# [BRIEF]
Only lines containing the string "home" belong in the answer; copy all of them from the entries.

# [AVAILABLE DATA]
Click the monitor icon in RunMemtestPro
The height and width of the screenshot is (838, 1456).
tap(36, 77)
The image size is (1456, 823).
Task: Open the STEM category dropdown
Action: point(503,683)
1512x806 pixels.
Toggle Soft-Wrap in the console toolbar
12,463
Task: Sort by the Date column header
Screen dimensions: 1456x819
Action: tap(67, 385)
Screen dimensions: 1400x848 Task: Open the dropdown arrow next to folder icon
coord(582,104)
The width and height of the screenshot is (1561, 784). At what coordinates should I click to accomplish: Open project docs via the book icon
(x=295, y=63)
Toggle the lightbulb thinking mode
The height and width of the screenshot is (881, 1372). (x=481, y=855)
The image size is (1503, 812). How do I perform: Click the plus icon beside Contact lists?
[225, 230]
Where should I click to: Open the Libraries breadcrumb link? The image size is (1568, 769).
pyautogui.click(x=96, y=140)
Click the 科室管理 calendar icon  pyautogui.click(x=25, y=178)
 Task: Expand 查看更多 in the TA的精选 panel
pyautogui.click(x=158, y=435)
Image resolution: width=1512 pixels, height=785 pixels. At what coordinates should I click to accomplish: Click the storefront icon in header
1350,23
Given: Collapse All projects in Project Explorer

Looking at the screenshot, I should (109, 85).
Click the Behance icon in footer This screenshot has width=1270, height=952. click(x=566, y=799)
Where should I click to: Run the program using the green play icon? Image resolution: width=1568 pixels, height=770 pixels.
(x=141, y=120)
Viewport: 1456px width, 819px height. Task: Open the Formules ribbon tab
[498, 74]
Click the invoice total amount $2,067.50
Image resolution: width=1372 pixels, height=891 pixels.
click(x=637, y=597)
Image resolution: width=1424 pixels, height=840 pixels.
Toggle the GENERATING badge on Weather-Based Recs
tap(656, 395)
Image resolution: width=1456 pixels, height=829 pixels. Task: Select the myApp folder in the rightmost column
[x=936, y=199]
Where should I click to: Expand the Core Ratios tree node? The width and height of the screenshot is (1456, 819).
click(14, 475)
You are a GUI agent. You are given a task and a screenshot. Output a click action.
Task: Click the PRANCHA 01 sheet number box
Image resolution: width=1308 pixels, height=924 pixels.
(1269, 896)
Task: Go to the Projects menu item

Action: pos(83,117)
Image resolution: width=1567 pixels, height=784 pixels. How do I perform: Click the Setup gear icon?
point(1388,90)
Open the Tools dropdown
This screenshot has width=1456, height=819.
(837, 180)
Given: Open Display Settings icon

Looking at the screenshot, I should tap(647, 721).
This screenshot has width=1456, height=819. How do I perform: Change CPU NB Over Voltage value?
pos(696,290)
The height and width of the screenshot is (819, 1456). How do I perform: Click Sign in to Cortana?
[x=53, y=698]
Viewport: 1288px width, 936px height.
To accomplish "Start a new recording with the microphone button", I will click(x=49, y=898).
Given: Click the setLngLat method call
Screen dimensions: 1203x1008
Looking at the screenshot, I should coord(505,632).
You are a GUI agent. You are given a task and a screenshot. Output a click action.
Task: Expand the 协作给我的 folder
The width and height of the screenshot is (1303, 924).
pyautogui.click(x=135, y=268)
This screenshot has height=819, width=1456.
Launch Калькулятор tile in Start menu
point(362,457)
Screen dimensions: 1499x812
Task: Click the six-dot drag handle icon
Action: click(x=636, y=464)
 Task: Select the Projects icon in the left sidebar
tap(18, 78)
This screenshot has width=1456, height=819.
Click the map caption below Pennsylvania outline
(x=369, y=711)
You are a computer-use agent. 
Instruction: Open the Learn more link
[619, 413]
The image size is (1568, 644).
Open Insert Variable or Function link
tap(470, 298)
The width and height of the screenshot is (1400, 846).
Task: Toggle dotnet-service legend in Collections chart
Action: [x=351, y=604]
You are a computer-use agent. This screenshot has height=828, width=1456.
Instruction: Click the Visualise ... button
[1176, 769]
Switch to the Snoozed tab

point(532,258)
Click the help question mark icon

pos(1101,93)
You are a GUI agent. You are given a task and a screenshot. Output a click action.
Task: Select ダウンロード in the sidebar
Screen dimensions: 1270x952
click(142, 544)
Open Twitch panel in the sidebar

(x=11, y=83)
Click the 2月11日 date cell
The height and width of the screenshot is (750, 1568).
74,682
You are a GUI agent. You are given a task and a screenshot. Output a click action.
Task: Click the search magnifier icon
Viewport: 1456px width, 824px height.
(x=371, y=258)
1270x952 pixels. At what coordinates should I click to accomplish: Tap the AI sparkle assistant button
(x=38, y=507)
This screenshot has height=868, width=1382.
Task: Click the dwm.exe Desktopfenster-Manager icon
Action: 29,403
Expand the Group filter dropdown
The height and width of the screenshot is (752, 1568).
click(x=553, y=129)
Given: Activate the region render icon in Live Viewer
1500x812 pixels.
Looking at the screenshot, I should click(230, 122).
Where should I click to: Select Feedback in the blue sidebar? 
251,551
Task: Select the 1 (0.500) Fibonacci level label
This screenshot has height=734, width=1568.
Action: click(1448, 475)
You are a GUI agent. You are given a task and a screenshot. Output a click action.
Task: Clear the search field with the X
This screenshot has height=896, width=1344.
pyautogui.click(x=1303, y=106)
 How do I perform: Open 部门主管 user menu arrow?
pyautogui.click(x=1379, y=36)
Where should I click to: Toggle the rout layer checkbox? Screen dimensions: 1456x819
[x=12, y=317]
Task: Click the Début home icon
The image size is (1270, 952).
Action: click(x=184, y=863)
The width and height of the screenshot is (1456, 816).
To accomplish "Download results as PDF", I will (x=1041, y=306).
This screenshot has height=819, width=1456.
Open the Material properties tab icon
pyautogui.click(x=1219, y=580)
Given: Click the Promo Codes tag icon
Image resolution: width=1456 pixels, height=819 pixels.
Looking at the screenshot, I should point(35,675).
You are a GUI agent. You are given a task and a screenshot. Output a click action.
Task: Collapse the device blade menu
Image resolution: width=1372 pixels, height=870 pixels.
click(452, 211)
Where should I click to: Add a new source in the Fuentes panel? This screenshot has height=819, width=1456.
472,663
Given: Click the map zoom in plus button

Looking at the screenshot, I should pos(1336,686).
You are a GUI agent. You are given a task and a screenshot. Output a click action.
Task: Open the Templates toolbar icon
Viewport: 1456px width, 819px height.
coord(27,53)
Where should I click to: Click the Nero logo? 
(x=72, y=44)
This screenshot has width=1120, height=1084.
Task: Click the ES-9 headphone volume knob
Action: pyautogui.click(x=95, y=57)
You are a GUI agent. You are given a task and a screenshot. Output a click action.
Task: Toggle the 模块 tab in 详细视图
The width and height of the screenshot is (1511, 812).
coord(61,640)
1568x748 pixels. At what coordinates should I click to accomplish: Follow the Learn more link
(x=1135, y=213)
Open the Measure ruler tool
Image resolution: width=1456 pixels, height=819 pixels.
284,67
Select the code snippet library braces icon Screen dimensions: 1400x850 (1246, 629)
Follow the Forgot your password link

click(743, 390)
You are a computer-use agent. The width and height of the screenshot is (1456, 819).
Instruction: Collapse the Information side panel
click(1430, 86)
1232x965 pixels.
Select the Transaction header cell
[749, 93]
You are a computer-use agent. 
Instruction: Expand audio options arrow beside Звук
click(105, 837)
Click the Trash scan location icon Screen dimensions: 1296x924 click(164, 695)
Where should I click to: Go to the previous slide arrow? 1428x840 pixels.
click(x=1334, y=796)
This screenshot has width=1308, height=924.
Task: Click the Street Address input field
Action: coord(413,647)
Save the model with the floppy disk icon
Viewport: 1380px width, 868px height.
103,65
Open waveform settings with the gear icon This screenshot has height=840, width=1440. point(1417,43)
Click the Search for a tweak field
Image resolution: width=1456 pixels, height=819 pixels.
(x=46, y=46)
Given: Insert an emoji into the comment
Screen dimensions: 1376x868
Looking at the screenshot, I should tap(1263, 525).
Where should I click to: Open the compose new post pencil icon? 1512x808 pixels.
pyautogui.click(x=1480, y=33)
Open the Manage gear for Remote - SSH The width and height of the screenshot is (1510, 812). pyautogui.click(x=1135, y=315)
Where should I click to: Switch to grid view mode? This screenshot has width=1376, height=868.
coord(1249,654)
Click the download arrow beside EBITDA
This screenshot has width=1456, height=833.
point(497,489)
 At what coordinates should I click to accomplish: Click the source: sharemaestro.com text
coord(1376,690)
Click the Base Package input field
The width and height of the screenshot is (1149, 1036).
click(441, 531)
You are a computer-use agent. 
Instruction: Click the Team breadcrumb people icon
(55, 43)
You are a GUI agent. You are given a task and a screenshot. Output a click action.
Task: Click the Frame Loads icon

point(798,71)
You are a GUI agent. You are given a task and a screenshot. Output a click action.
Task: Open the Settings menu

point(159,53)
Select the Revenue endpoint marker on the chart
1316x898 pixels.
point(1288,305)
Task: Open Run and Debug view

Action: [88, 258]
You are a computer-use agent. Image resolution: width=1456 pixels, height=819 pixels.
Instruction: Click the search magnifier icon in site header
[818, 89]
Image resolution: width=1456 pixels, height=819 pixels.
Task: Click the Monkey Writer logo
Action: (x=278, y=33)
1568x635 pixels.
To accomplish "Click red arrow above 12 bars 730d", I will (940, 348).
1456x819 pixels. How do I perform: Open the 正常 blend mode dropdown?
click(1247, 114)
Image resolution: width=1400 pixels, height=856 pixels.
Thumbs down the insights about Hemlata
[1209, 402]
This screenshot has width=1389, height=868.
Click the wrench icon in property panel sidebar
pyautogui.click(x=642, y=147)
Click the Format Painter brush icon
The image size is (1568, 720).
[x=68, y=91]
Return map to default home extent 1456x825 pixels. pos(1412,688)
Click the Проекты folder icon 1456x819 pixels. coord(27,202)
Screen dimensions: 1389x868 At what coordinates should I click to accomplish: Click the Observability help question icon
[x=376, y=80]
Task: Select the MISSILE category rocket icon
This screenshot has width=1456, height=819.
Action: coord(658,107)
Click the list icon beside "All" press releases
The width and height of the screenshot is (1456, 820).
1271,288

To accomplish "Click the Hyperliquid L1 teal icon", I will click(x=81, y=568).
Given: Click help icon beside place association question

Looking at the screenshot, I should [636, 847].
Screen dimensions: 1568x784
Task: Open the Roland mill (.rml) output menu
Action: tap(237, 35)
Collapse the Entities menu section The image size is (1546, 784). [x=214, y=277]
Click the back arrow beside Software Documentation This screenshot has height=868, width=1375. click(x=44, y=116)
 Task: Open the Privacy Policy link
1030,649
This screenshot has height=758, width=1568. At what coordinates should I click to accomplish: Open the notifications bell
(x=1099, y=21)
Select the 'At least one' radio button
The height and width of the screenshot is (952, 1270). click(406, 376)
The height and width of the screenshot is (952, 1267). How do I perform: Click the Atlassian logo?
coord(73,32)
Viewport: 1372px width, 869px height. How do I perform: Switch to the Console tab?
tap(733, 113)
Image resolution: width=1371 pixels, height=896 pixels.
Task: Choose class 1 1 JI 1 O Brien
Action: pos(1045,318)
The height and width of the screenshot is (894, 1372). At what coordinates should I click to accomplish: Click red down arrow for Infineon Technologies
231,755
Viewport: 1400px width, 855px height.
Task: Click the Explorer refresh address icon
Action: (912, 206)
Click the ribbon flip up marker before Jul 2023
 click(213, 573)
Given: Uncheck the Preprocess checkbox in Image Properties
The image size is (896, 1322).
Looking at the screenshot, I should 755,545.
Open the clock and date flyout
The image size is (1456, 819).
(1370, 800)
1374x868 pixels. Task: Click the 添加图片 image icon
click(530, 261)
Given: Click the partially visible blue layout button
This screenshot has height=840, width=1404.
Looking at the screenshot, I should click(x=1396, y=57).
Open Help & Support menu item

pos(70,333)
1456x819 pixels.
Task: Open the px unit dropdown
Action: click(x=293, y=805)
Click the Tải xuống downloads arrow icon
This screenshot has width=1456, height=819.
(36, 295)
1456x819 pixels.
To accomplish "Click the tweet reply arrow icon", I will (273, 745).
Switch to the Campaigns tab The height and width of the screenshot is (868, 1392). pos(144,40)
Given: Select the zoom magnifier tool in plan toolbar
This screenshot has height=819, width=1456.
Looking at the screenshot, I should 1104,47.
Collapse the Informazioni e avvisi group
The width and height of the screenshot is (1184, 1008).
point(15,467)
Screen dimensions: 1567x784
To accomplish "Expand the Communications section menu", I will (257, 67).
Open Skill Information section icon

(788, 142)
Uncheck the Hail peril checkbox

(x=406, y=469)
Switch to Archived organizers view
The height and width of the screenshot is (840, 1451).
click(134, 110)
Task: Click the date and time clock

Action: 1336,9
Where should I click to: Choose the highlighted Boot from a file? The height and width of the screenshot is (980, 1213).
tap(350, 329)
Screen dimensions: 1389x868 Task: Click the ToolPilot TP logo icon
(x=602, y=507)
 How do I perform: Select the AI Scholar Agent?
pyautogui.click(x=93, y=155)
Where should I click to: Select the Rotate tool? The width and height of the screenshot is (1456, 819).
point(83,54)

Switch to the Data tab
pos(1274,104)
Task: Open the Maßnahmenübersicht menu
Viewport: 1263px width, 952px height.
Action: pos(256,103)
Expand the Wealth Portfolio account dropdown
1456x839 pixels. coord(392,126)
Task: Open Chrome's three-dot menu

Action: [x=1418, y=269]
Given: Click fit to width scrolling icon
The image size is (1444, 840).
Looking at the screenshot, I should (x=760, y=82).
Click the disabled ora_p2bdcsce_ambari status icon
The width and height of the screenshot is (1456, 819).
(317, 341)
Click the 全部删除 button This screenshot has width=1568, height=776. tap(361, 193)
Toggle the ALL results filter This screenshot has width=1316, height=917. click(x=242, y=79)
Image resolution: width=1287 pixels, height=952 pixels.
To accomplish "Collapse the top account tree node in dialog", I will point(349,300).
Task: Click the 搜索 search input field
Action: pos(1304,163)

# [ANSWER BOX]
Task: Click the Début home icon
Return map to default home extent 1456x825 pixels. pos(1412,688)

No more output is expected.